**Task description**
Only the pictures are to be omitted; everything else in the listing must be reproduced exactly.

**Extracted entries**
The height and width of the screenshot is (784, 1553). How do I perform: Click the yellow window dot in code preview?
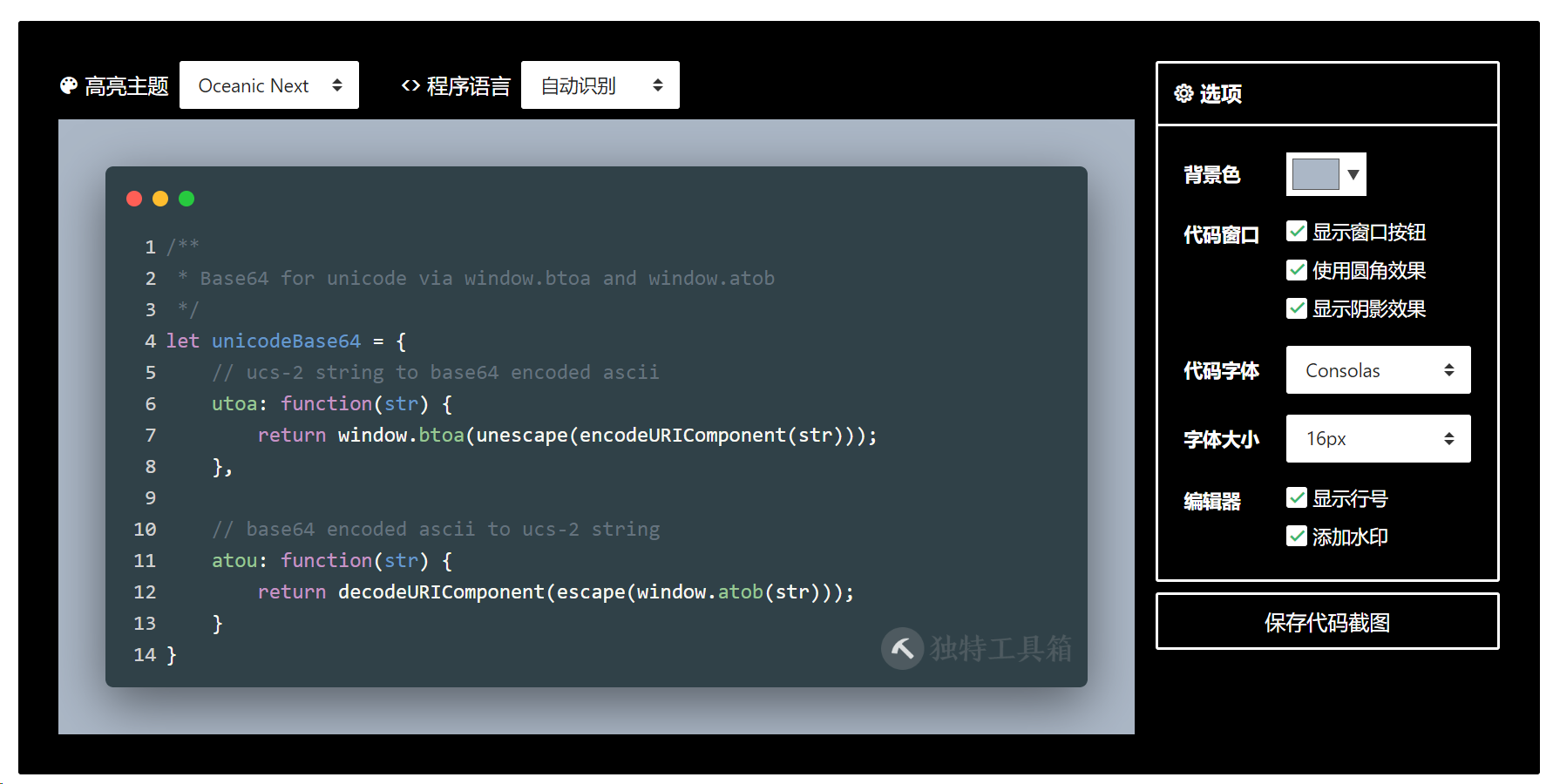tap(160, 199)
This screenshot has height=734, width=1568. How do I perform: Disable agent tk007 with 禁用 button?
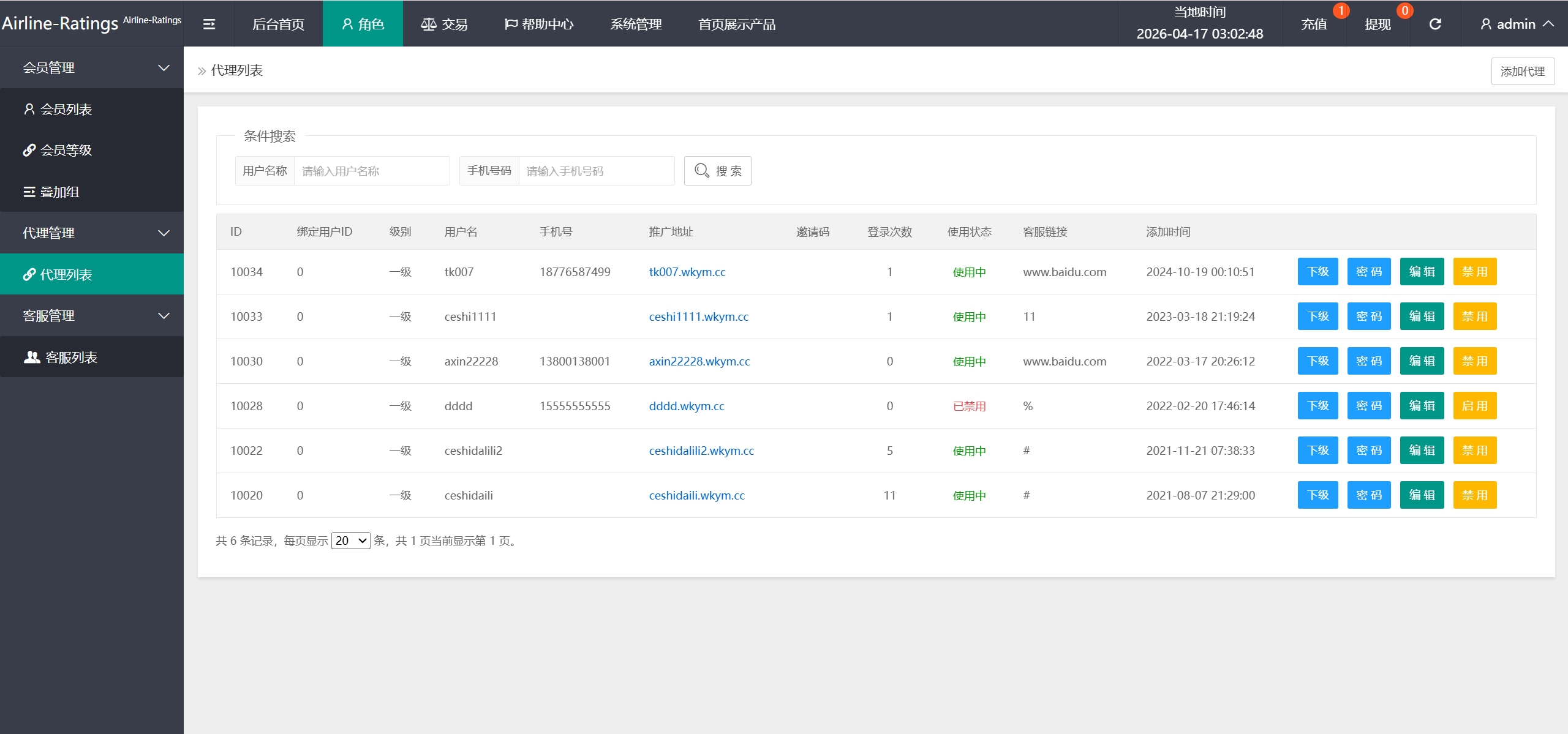(x=1474, y=272)
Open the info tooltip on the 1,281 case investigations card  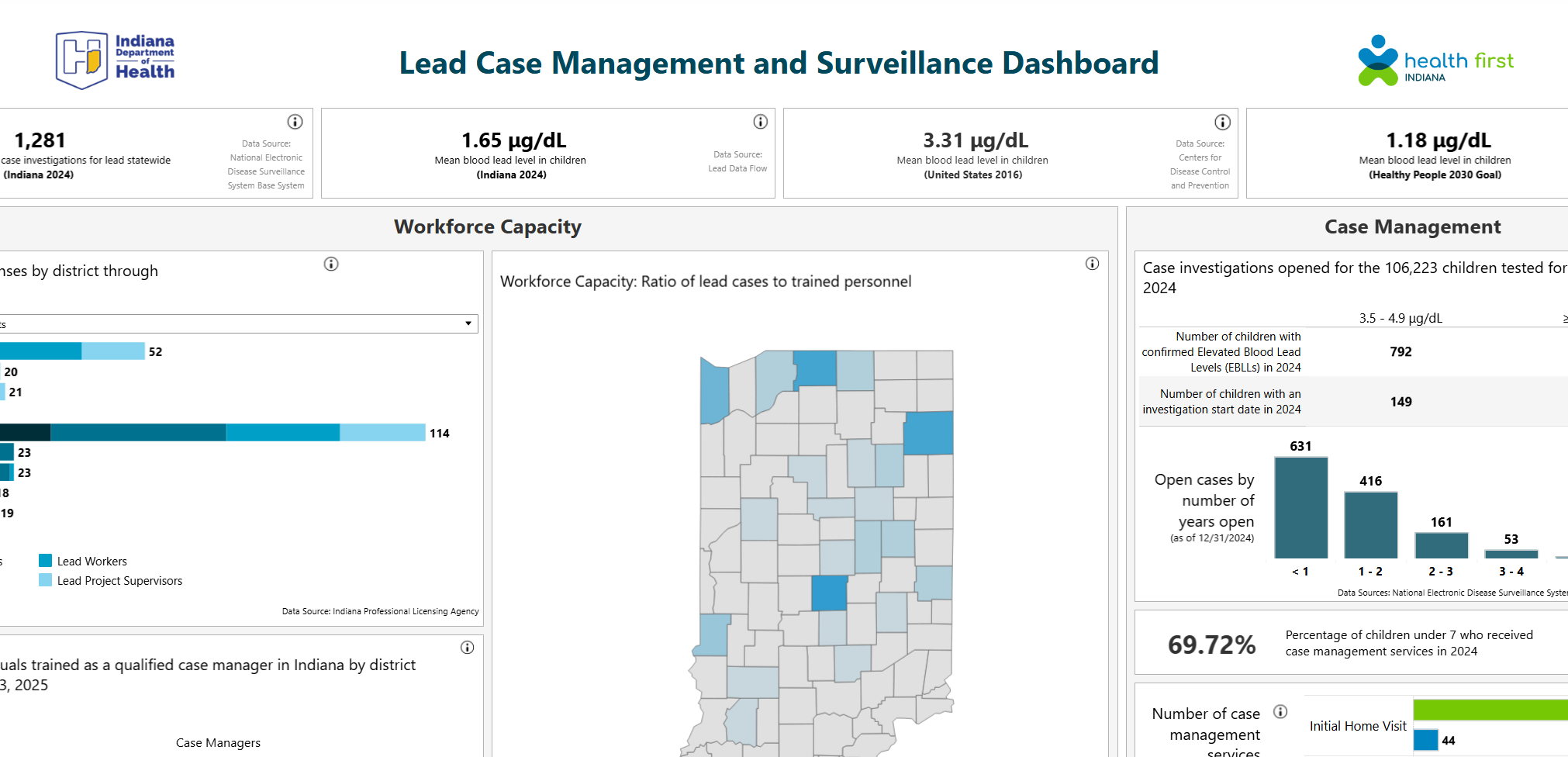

**Output for this task**
The height and width of the screenshot is (784, 1553). How do I perform: Click the yellow window dot in code preview?
tap(160, 199)
This screenshot has height=734, width=1568. How do I perform: Disable agent tk007 with 禁用 button?
(x=1474, y=272)
Open the info tooltip on the 1,281 case investigations card  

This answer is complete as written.